_Selection:_
================================
Coca-Cola’s Chief Marketing Officer (CEO), Marcus de Qunito, believes that every time Coca-cola is positioned as an icon, the reverse happens and the Brand becomes even smaller. Eventually, the beverage giant recognised that Coca-Cola’s greatness comes merely from the simple pleasure experienced while consuming the product. To use this revelation, the company has come up with a new strategy. They hope to use the “One Brand Strategy” as a reminder to emphasise peoples’ love for the product just as much as they love the brand.

‘Taste The Feeling’

The 2016-launched, ‘Taste The Feeling’ campaign, an umbrella term for One Brand strategy focuses solely on the feeling one experiences after drinking an iced Coca-Cola. Using emotional product communication, the product itself takes centre stage. The shift made from ‘Open Happiness’ to this new campaign helps consumers see the role the product itself plays in creating happiness. This strategy is coming in at a time when soda marketers are challenged by the increasing awareness of health concerns and taxation on sugar-sweetened drinks, factors that are hoped to deter consumers from purchasing soda.

Nature of the One Brand

Under the campaign, Taste The Feeling, the strategy includes the unison of all Coke Trademark brands. This means that all the products packs, be it regular or diet Coke, will have the same classic logo. This will reiterate the fact that the beverage giant is one big brand, and even though it has several variants, they all stand for the same values and visual iconography. This One Brand marketing strategy transfers the iconic appeal from the brand to its variants like Coca-Cola Light, Diet Coke, Coca-Cola Zero, and Coca-Cola Life.  

While the company wants the consumers to experience the same feeling across all the products, it aims to do so by catering to a diverse, vast audience. It achieves this goal by including products which match consumer tastes, lifestyles, and diets. The company is pushing the idea that while different consumers prefer different versions of the soda, according to Qunito, “Coca-Cola is for everybody”. This, hence reinforcing the idea that the brand, as well as the products, are symbols of great taste and refreshment.

Differences in the old and new

There lies a subtle difference between the company’s original ‘Open Happiness’ campaign and its current One Brand strategy under the ‘Taste the Feeling’ campaign. The former emphasised the overall brand’s image and values while the latter aims to put the specific products in the spotlight, at the same time using it as a medium to communicate the functional and emotional aspects related to the brand. After ‘Taste the Feeling’s successful trial, this marketing strategy went global and was launched for the very first time in the United Kingdom (UK). Putting extensive resources and efforts into making this strategy work, the soda brand worked with four big agencies, Mercado-McCann, Sra. Rushmore, Santo, and Ogilvy & Mather New York which ultimately launched ten television commercials in 2016.
================================
_Things to do:_
[1] In the Coca-Cola marketing article, rewrite the passage from "Differences in the" to "commercials in 2016.", substituting "initiative" for "campaign".
[2] According to the Coca-Cola marketing article, in which country was the strategy first launched when it went global?

_Data:_
================================
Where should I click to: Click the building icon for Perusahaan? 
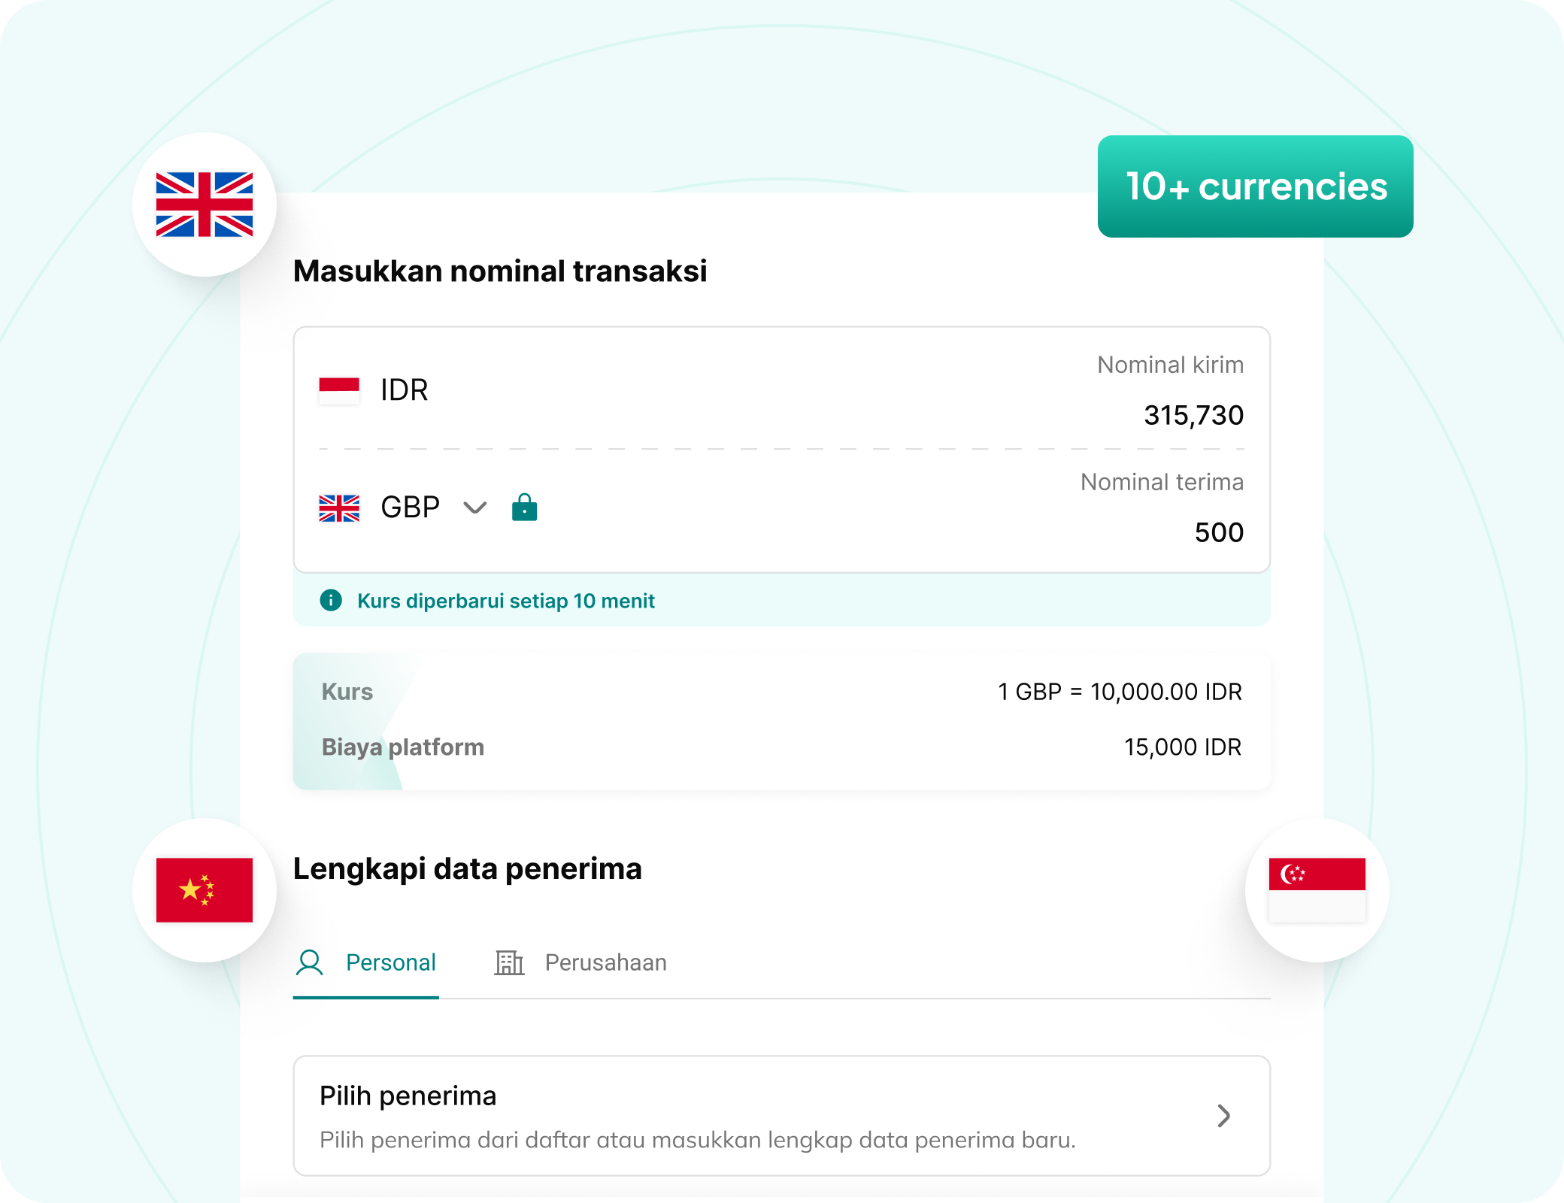509,962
================================
_Solutions by task:_
[1]
Differences in the old and new

There lies a subtle difference between the company’s original ‘Open Happiness’ initiative and its current One Brand strategy under the ‘Taste the Feeling’ initiative. The former emphasised the overall brand’s image and values while the latter aims to put the specific products in the spotlight, at the same time using it as a medium to communicate the functional and emotional aspects related to the brand. After ‘Taste the Feeling’s successful trial, this marketing strategy went global and was launched for the very first time in the United Kingdom (UK). Putting extensive resources and efforts into making this strategy work, the soda brand worked with four big agencies, Mercado-McCann, Sra. Rushmore, Santo, and Ogilvy & Mather New York which ultimately launched ten television commercials in 2016.

[2] The United Kingdom (UK).